> **Deine Aufgaben**:
A – Gib aus dem Textabschnitt die Passage wörtlich wieder, die mit den Worten "Die Granden von" beginnt und mit "14 S. 309 ff." endet.
B – Führe sämtliche Seitenangaben auf, die im Textabschnitt mit „S.“ eingeleitet werden.
C – Beantworte anhand des Textabschnitts:
(i) Wem klagte der alte König über seinen fehlenden Nachfolger?
(ii) Welchen Titel trägt der mit „18.“ nummerierte Abschnitt?
(iii) Welcher Band der Werke wird für „Englische Geschichte I“ angegeben?

> **Textabschnitt**:
◇ ◇ ◇ ◇ ◇ ◇ ◇
Wo Kirche und Staat in Frage kamen, kannte er kein Erbarmen. Das Geheimnis, mit dem er seine Rechtspflege umgab, machte sie doppelt entsetzlich. Als sein Leben zu Ende ging, sah er sein Reich an Menschen erschöpft, mit Schulden beladen, seine Feinde und Rebellen mächtig, frisch, zum Angriff gerüstet; einen Nachfolger aber, der diesen hätte widerstehen, jenem aufhelfen können, den sah er nicht. Sein Sohn181 war ganz untüchtig. Man sagt, dies habe sein Gefühl doch einmal übermannt. Seinem Schwiegersohne Albrecht von Österreich, der sich ganz nach ihm gebildet,182 und seiner Tochter Isabella, die er sehr liebte, klagte er's. Zu der Gnade, ihm ein so großes Reich zu geben, habe Gott die andere, ihm einen Nachfolger zu schenken, der dasselbe ferner zu regieren vermöchte, nicht hinzufügen wollen; ihnen beiden empfehle er das Reich. Mit Tränen sagte dies der alte König, er, der beim Tode seiner Kinder die Tränen gespart.
Die Granden von Castilien S. 178-183. Finanzen unter Philipp II. S. 274 bis 292. Sinken des Wohlstandes in Castilien S. 299-313. Aufschwung der Niederlande S. 327 – 334.
18. Die spanische Armada. Begründung der englischen Seemacht
Englische Geschichte I, Werke Bd. 14 S. 309 ff.
◇ ◇ ◇ ◇ ◇ ◇ ◇
> **Datenauszug**:

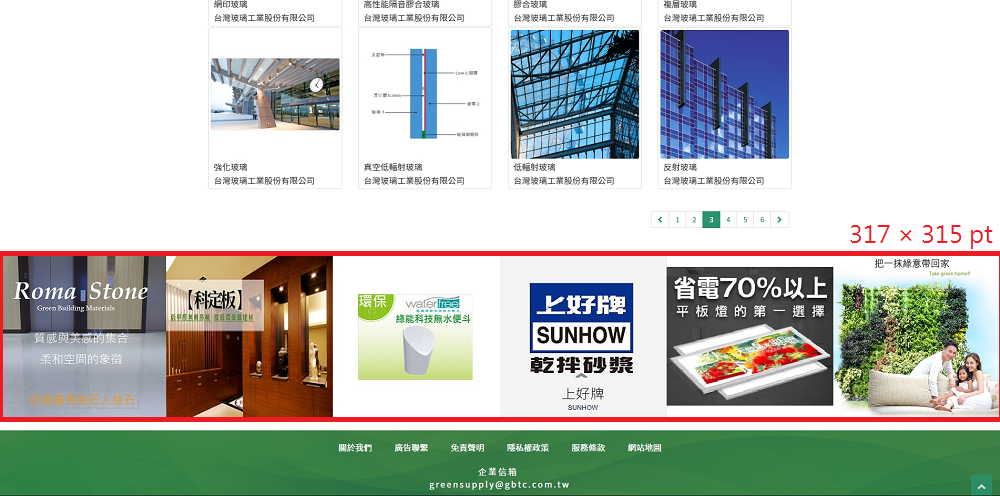Click the carousel arrow on 強化玻璃 image
The width and height of the screenshot is (1000, 496).
coord(316,85)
◇ ◇ ◇ ◇ ◇ ◇ ◇
> **Lösungen**:
A –
Die Granden von Castilien S. 178-183. Finanzen unter Philipp II. S. 274 bis 292. Sinken des Wohlstandes in Castilien S. 299-313. Aufschwung der Niederlande S. 327 – 334.
18. Die spanische Armada. Begründung der englischen Seemacht
Englische Geschichte I, Werke Bd. 14 S. 309 ff.

B –
S. 178-183
S. 274 bis 292
S. 299-313
S. 327 – 334
S. 309 ff.

C –
(i) Seinem Schwiegersohn Albrecht von Österreich und seiner Tochter Isabella.
(ii) „Die spanische Armada. Begründung der englischen Seemacht“
(iii) Band 14.